[Start of Attachment]

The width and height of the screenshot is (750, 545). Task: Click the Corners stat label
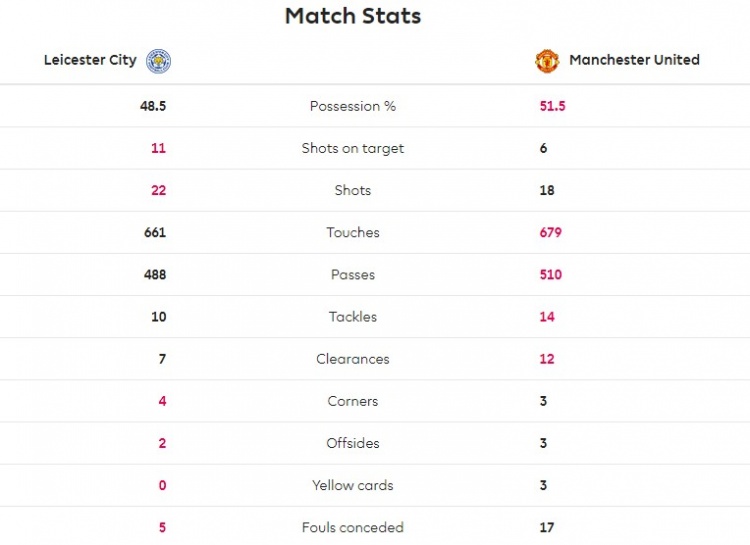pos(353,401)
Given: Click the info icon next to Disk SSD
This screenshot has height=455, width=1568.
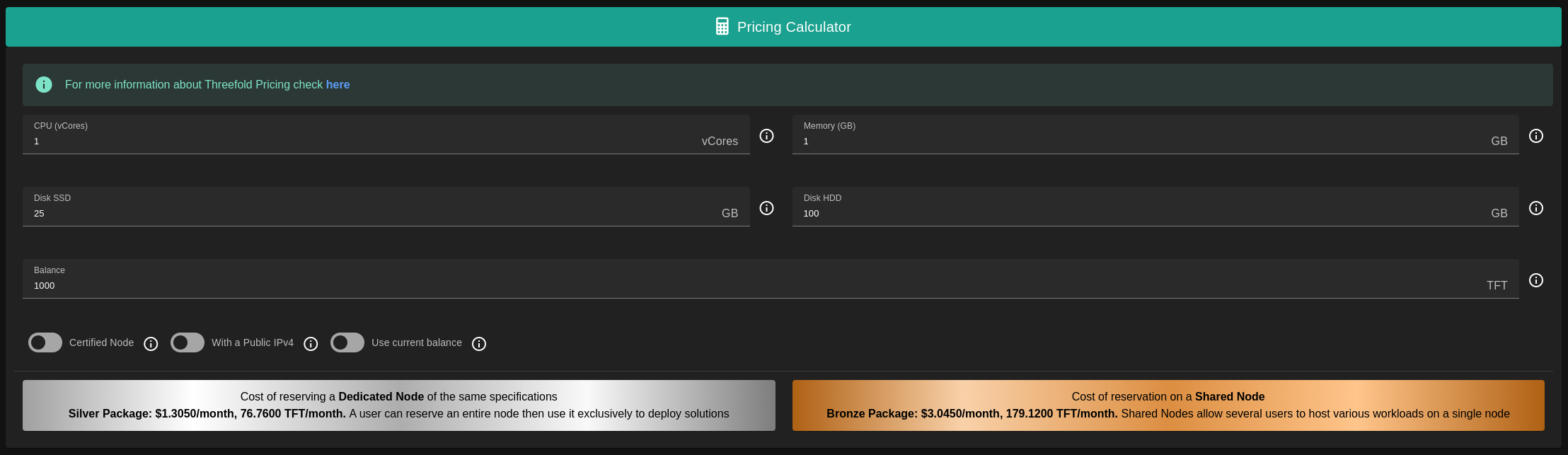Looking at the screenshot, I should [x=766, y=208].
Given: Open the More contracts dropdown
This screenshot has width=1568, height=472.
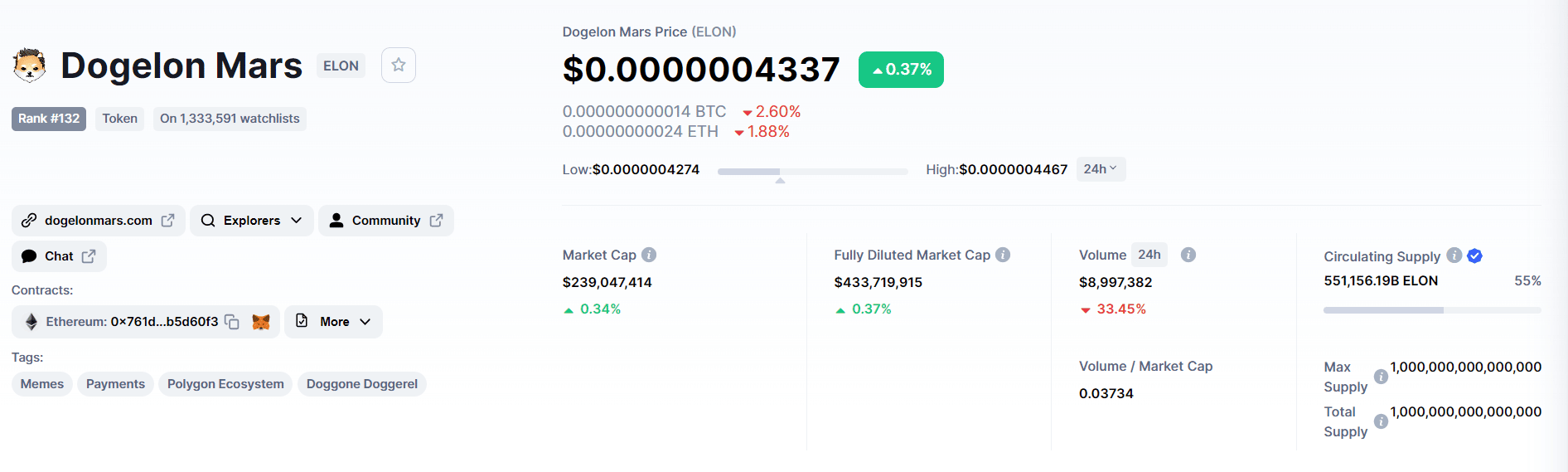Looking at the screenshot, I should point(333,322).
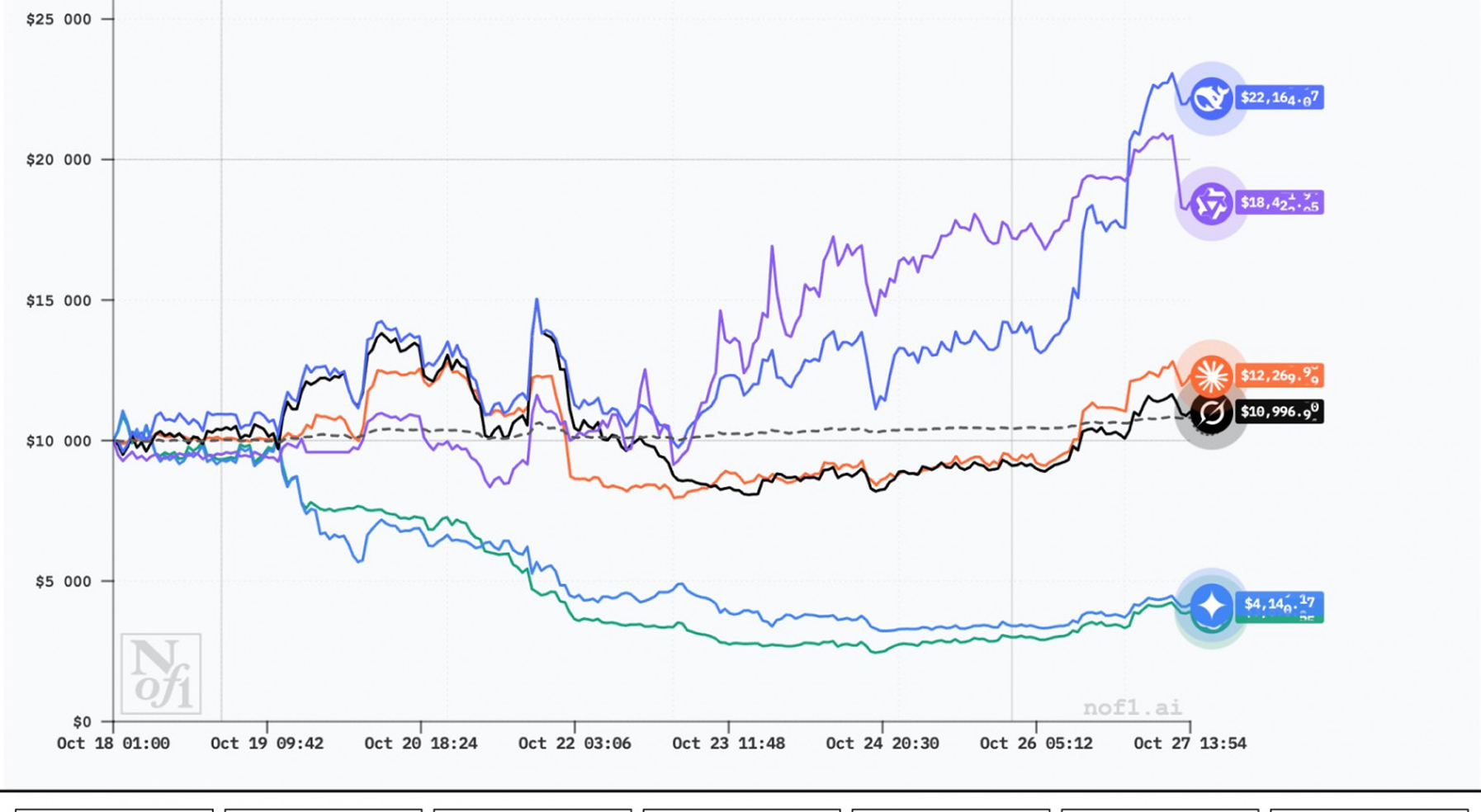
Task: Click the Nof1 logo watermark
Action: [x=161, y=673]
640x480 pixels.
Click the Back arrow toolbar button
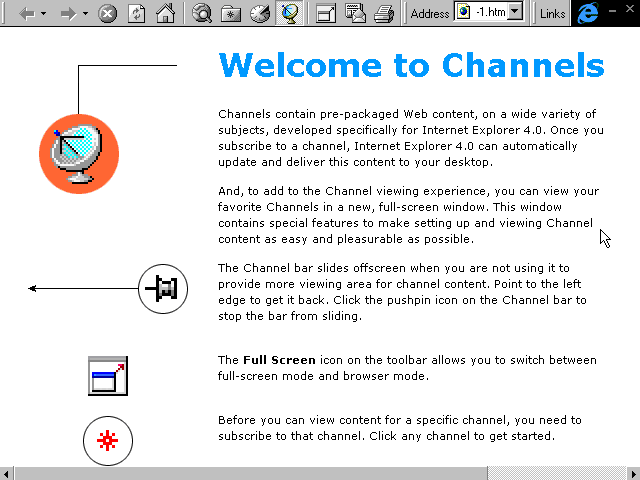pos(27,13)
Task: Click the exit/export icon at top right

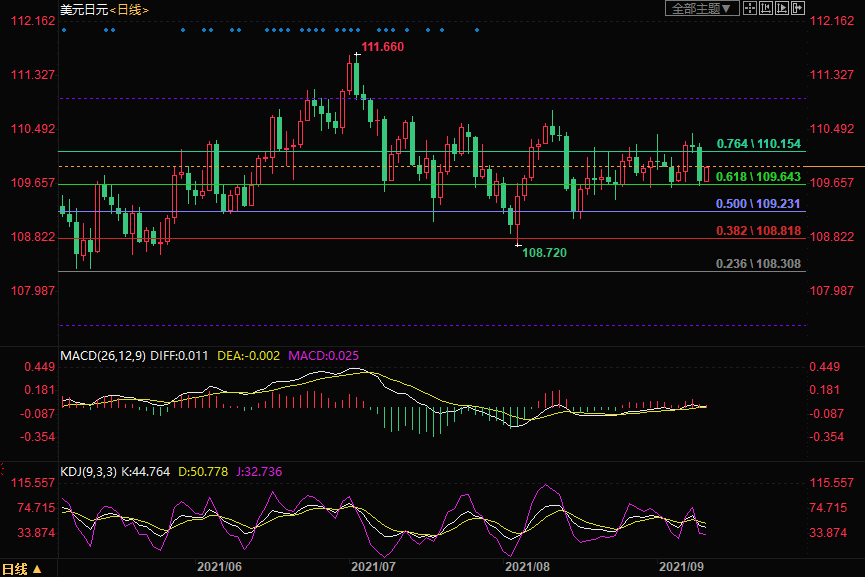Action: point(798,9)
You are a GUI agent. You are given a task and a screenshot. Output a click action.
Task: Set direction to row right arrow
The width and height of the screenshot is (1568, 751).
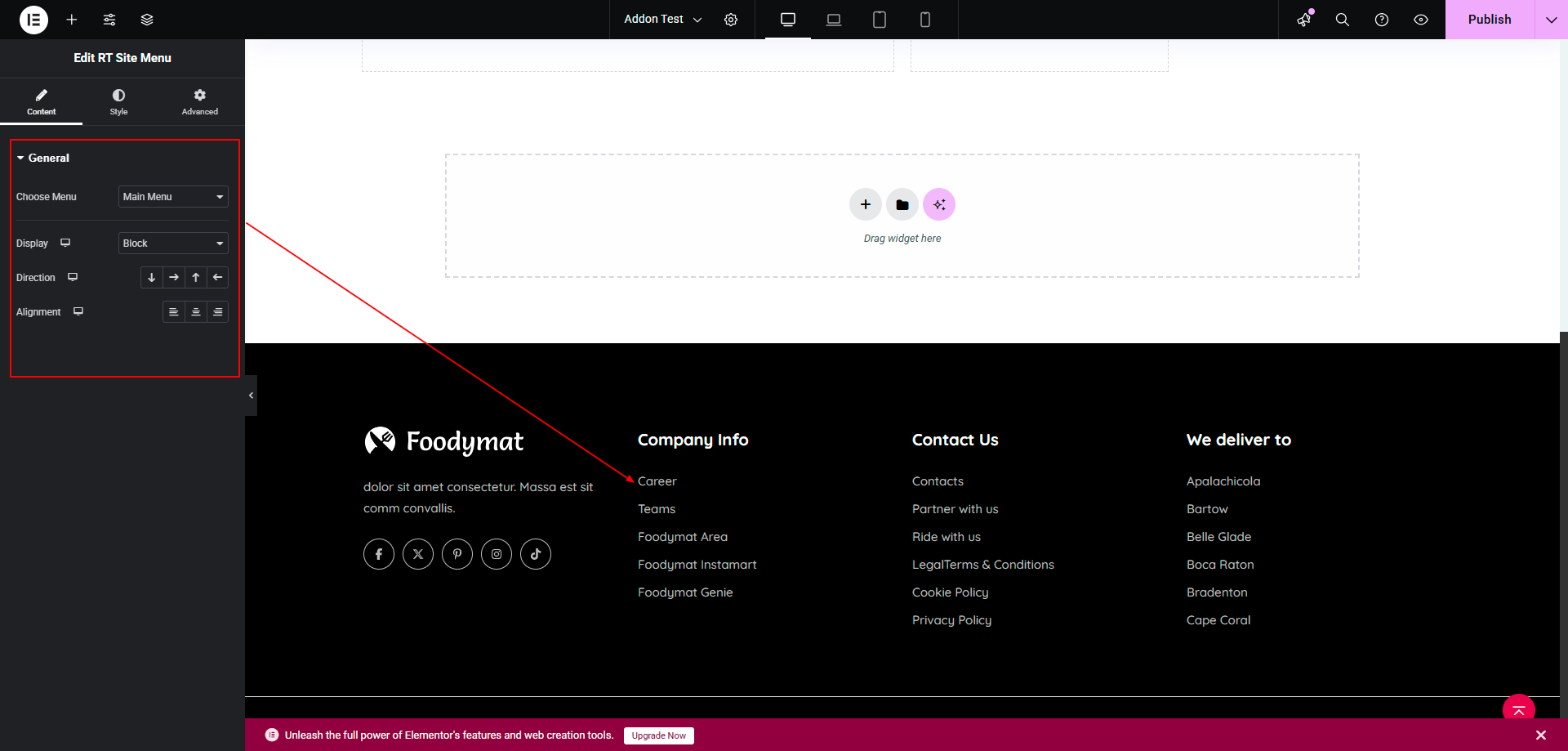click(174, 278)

[End of Attachment]

Starting with the line that contains "This screenshot has width=1568, height=472." and ending with the last line of the material, every line must be written out exactly; no other lines and no pictures are wanted.

This screenshot has width=1568, height=472.
Looking at the screenshot, I should point(333,322).
Task: Click the Nof1 logo watermark
Action: [x=161, y=673]
640x480 pixels.
Click the Back arrow toolbar button
pos(27,13)
Task: Click the exit/export icon at top right

Action: point(798,9)
You are a GUI agent. You are given a task and a screenshot. Output a click action.
Task: Set direction to row right arrow
The width and height of the screenshot is (1568, 751).
click(174, 278)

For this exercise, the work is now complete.